▶ **PROBLEM DESCRIPTION**:
Retype the passage on bit masks below word for word, from its opening question to its final line.

Now , What is Bit Mask?
A bit mask (or Bitmap) is a data structure, usually an integer or array of bits, that represent a bit pattern which signifies a particular state in a particular computational problem. It takes advantage of bitwise operations.
Example
Consider a situation where you have 5 computers which you assign to your guests. When a new guest arrives or some other event, you need to have information of the computers available or already assigned.
In short, we need the current state of the 5 computers.
There are many ways in which this problem can be represented like:
- list of computer objects
We will focus on bitmasks.
In the bit mask approach, we will have a 5 bit number where the ith bit conveys information:
- if ith bit is set to 1, ith computer is occupied
- if ith bit is set to 0, ith computer is free
Hence, 01101 represents:
- Computer 2, 3 and 5 are occupied
- Computer 1 and 4 are free
Why we use bit mask?
We use bit masks because:
-
it is memory efficient in most problems
-
it is computational efficient as we can use bitwise operations which are natively supported by the computer system and will be faster than other operations like addition (+).

▶ **INFORMATION SHOWN**:

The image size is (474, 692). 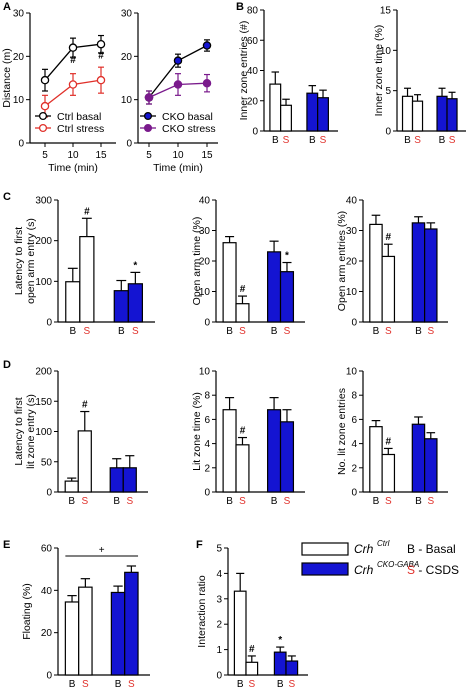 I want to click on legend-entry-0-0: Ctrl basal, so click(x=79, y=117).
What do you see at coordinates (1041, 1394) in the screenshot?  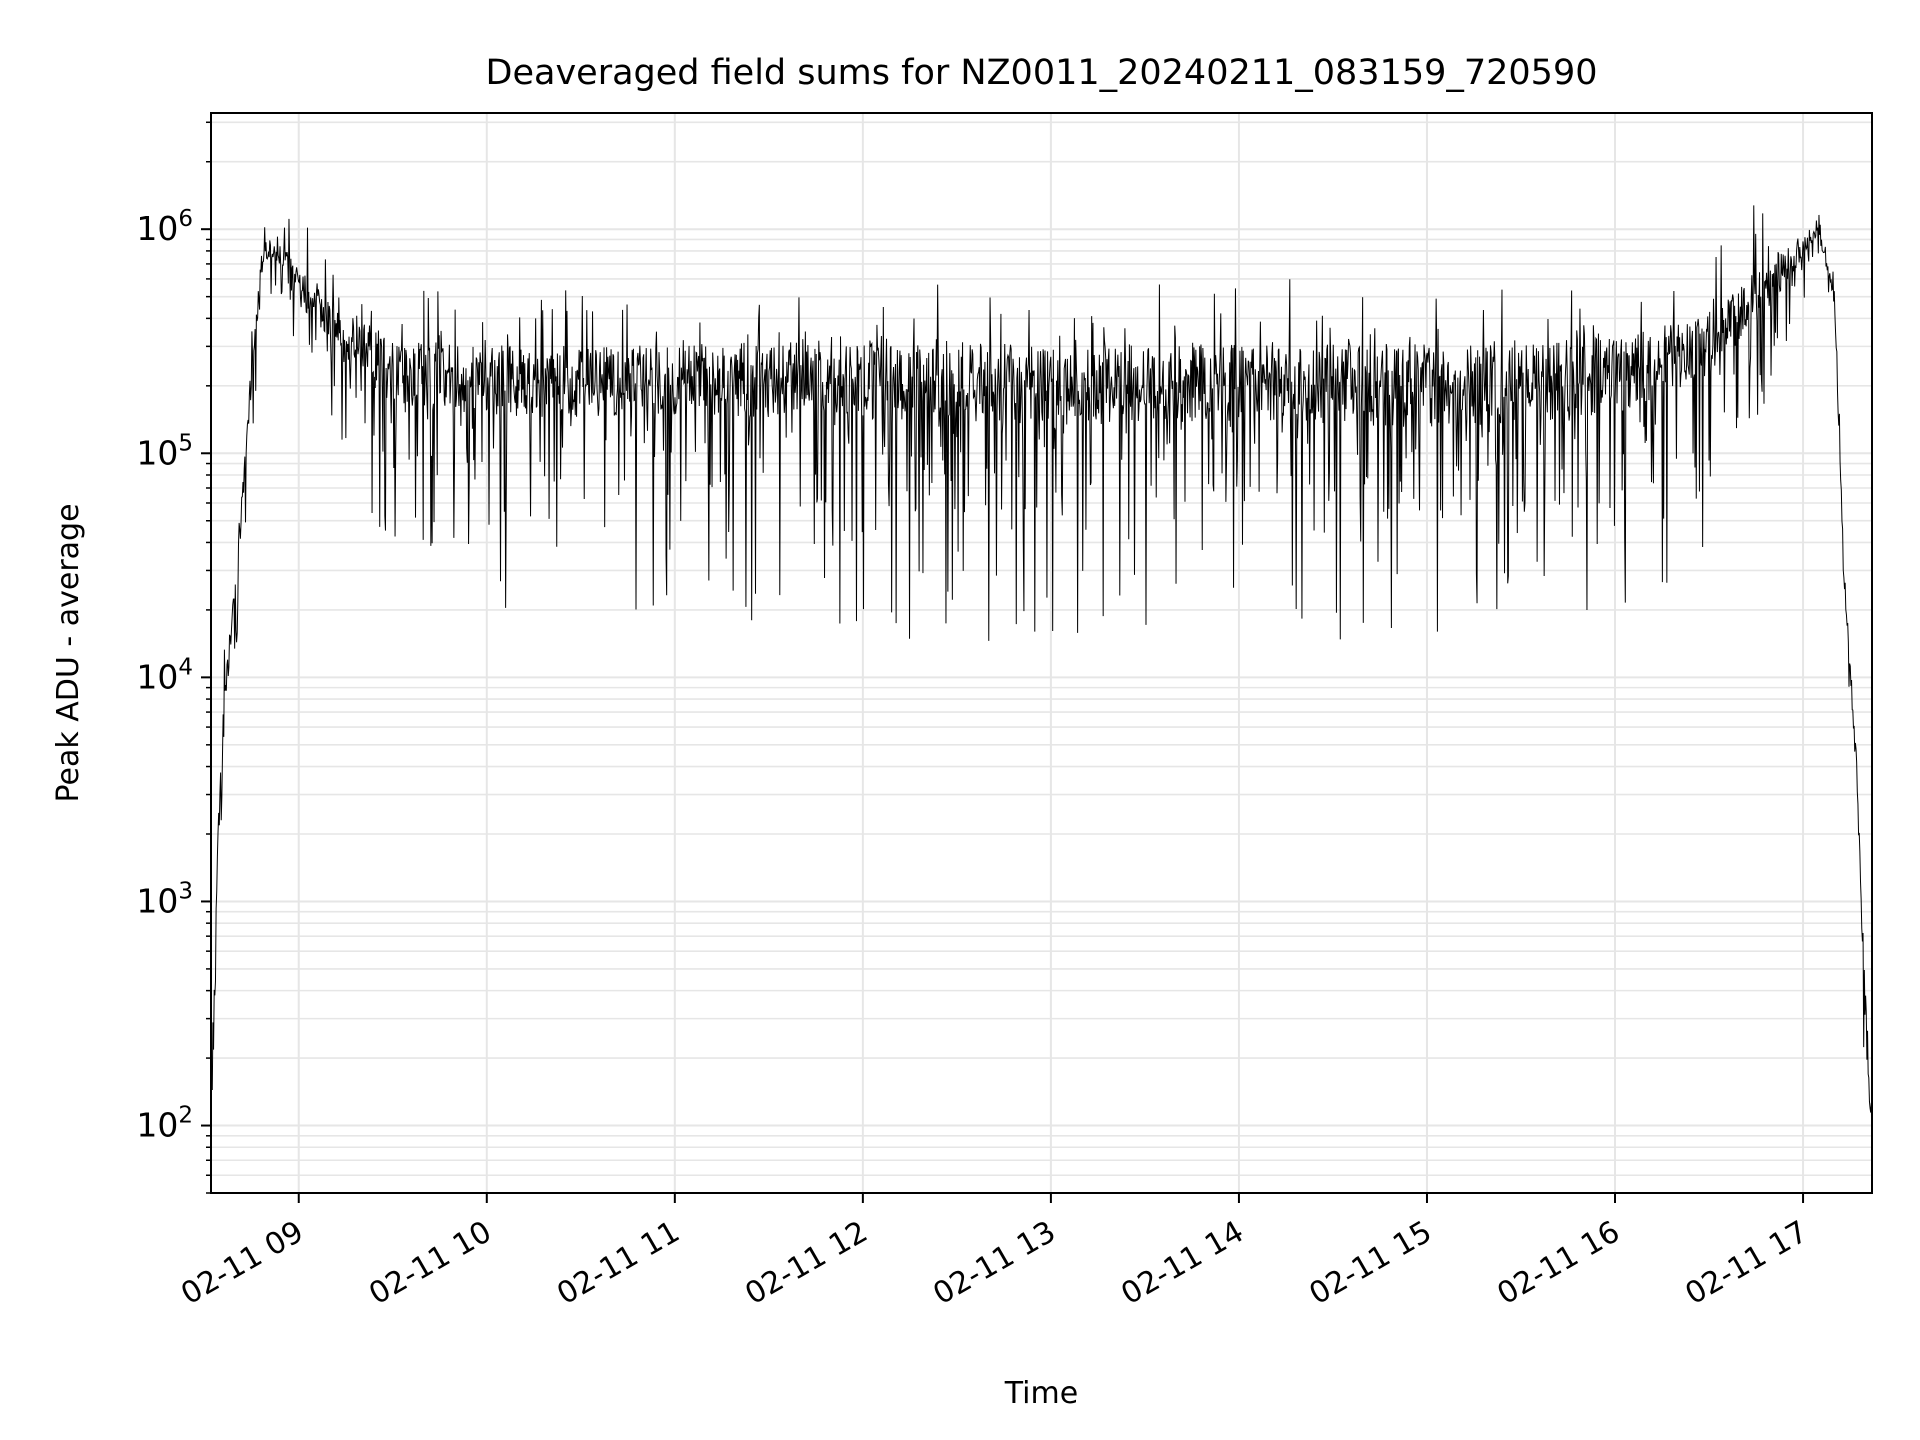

▶ **EXERCISE SOLUTION**:
Now , What is Bit Mask?
A bit mask (or Bitmap) is a data structure, usually an integer or array of bits, that represent a bit pattern which signifies a particular state in a particular computational problem. It takes advantage of bitwise operations.
Example
Consider a situation where you have 5 computers which you assign to your guests. When a new guest arrives or some other event, you need to have information of the computers available or already assigned.
In short, we need the current state of the 5 computers.
There are many ways in which this problem can be represented like:
- list of computer objects
We will focus on bitmasks.
In the bit mask approach, we will have a 5 bit number where the ith bit conveys information:
- if ith bit is set to 1, ith computer is occupied
- if ith bit is set to 0, ith computer is free
Hence, 01101 represents:
- Computer 2, 3 and 5 are occupied
- Computer 1 and 4 are free
Why we use bit mask?
We use bit masks because:
-
it is memory efficient in most problems
-
it is computational efficient as we can use bitwise operations which are natively supported by the computer system and will be faster than other operations like addition (+).